Subject: Re: ML for MI question
Thank you for that list!
I'm glad someone did it, i.e. throwing all the random forests, neural net, new stuff against trying to predict stock returns from fundamentals, "Empirical Asset Pricing via Machine Learning" paper:
https://papers.ssrn.com/sol3/p...
But IMHO, the goal seems a little mis-guided.

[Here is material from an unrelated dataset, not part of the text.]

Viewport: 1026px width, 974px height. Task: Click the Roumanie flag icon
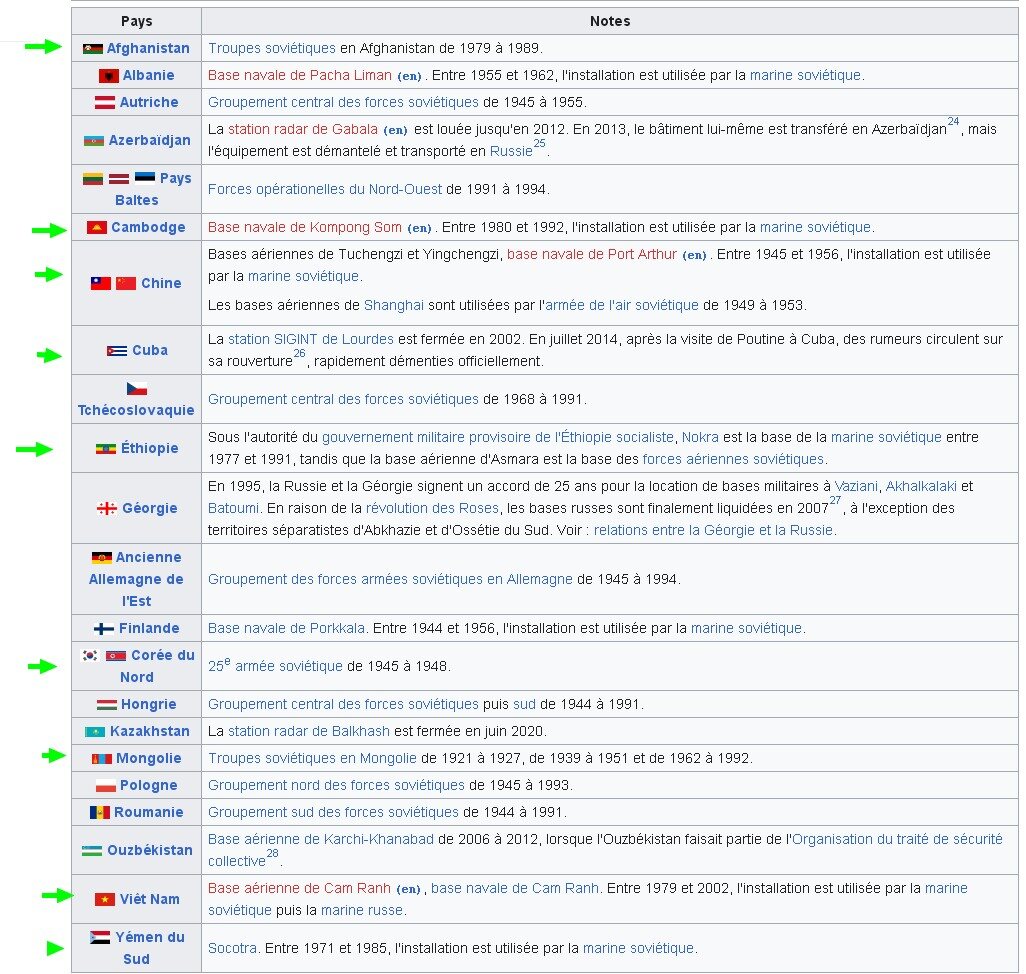[99, 812]
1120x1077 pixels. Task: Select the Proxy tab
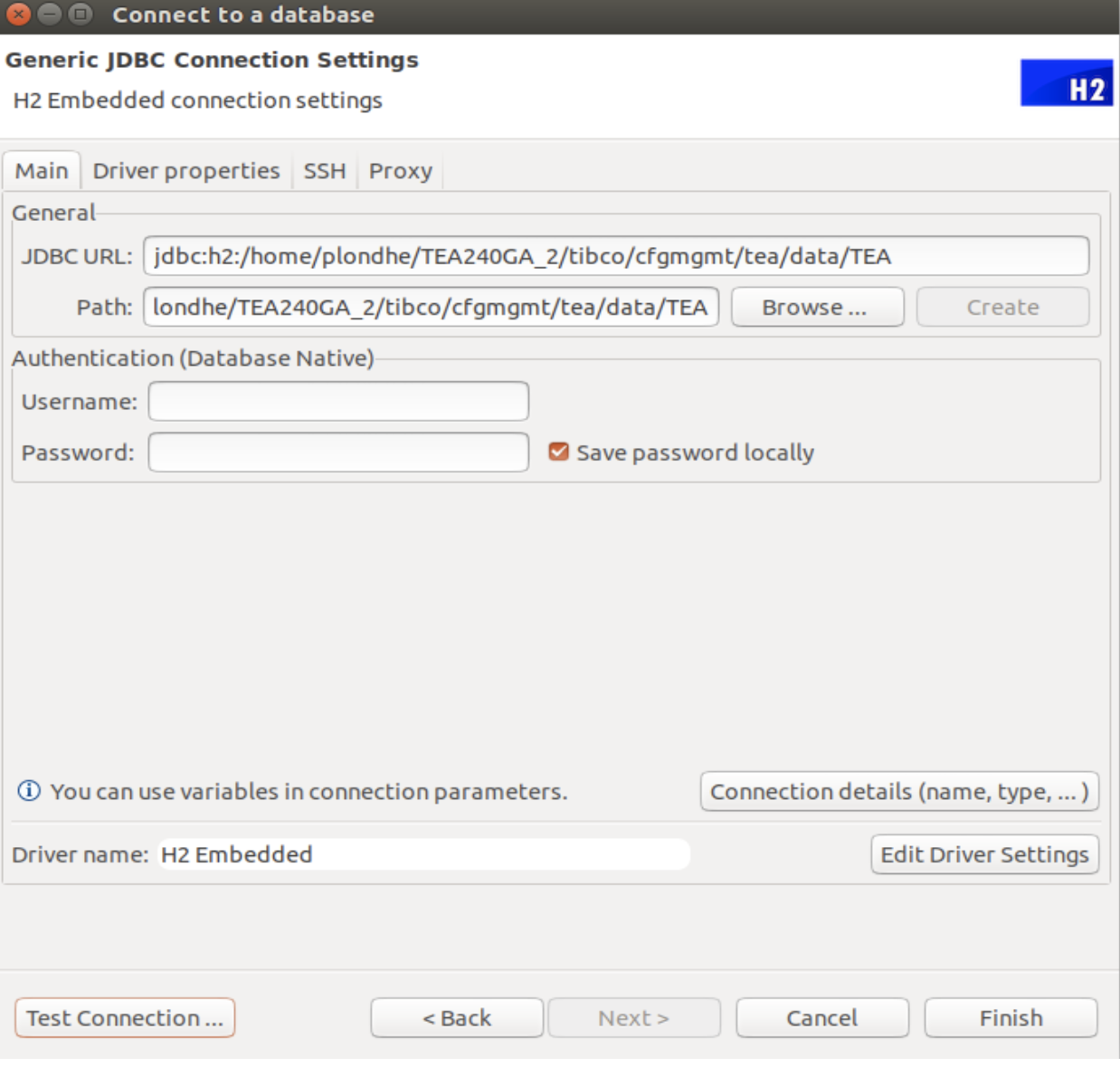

The LLM stock screen is amusing.
But I wasn't thinking of asking an existing LLM to provide a stock screen, but to train an "AI" to identify "dog" stocks from e.g. "cheetah" stocks.
This is just blue-skying:
I spent a couple of minute online, so no doubt there's something better I missed, but this one at least exemplifies a ML framework that one can fairly easily train on one's own data
https://developer.apple.com/ma...
An amusing story of a guy using the above Apple thingy to identify his cat, using his rather small "database" of pics of his own cat, from a bunch of online cat pics
https://www.linkedin.com/pulse...
An initial thought is to translate all finanical data such as P/B ratios etc into categories e.g. "very low, low, medium, medium high, high" because LLMs aren't great with numbers/arithmetic. This
should be carefully done because e.g. certain sectors tend to have low P/B while others high, etc, so a little thought put into the categorization could be useful.

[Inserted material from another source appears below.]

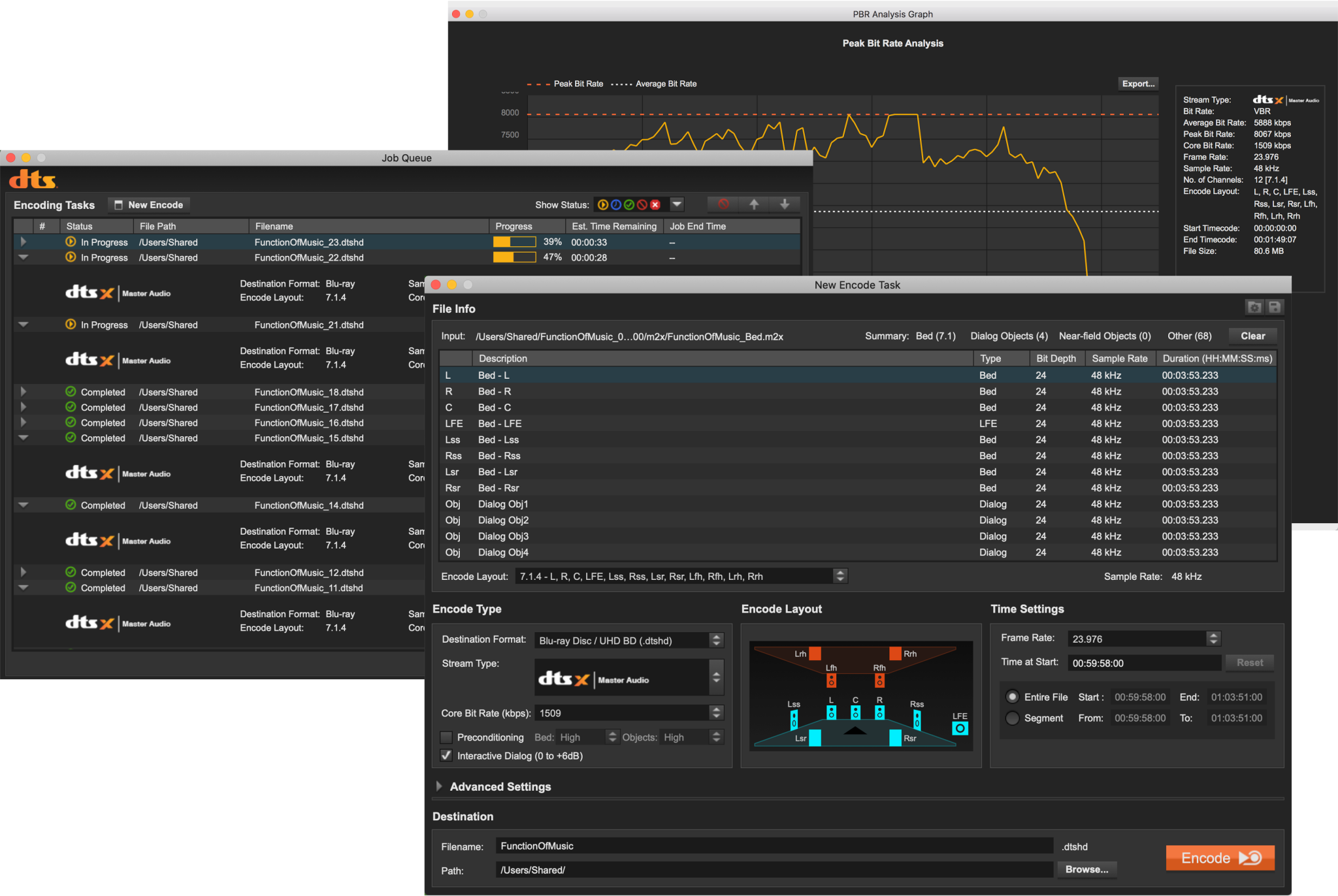This screenshot has width=1338, height=896.
Task: Save encode preset with disk icon
Action: pyautogui.click(x=1275, y=307)
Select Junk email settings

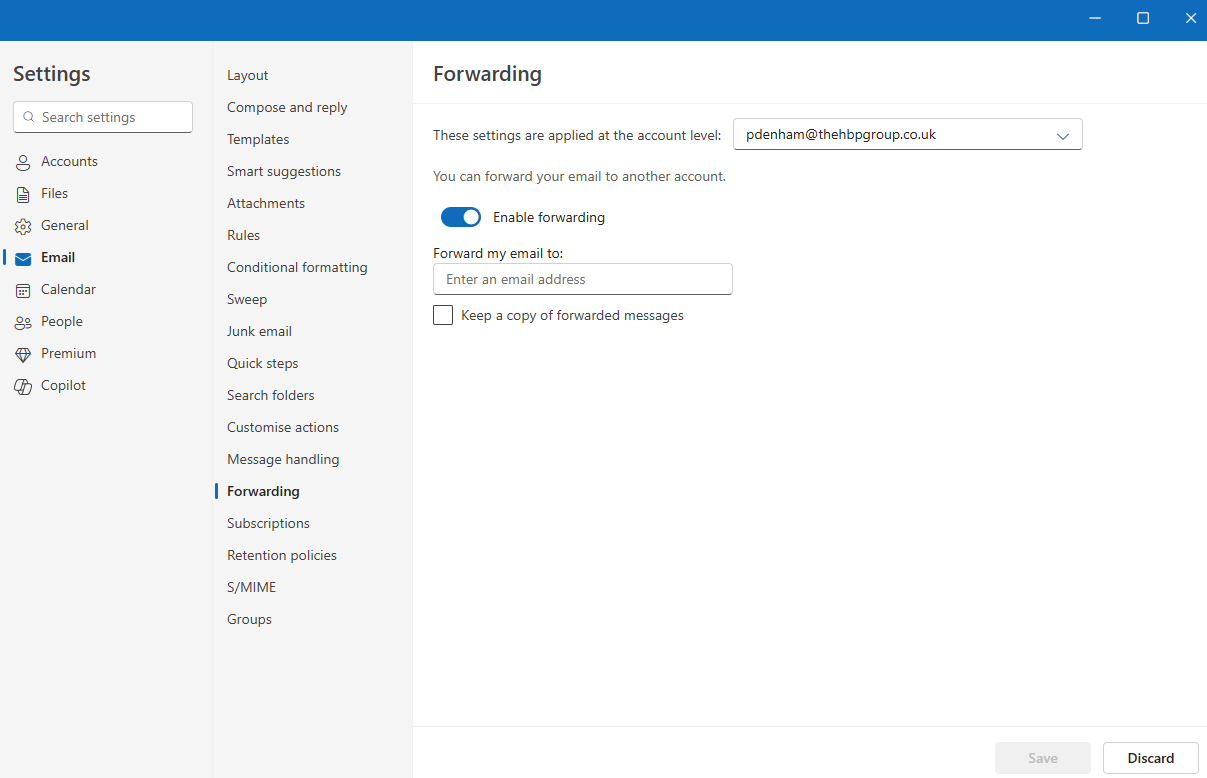[x=258, y=331]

After translating numbers into categories, then can use text AI's.
With the Apple one, or something similar, could use its "text classification" mode, "word tagging" mode, or "tabular" mode. In classification mode: instead of "great movie" or "bad movie" from reading reviews it'd output "great investment" or "bad investment" from reading (categorized) fundamentals etc. In "word tagging" mode: instead of "iphone" it'd tag "good investment", etc.
Cats from dogs?
https://www.zdnet.com/article/...
I'm not sure you'd want to fake an existing purpose-built image classifier into doing the finance problem, but maybe one could try. Instead, you might have much better success if build your own AI using some tool like the Apple one to identify, from financial features, the dog stocks from cheetah stocks.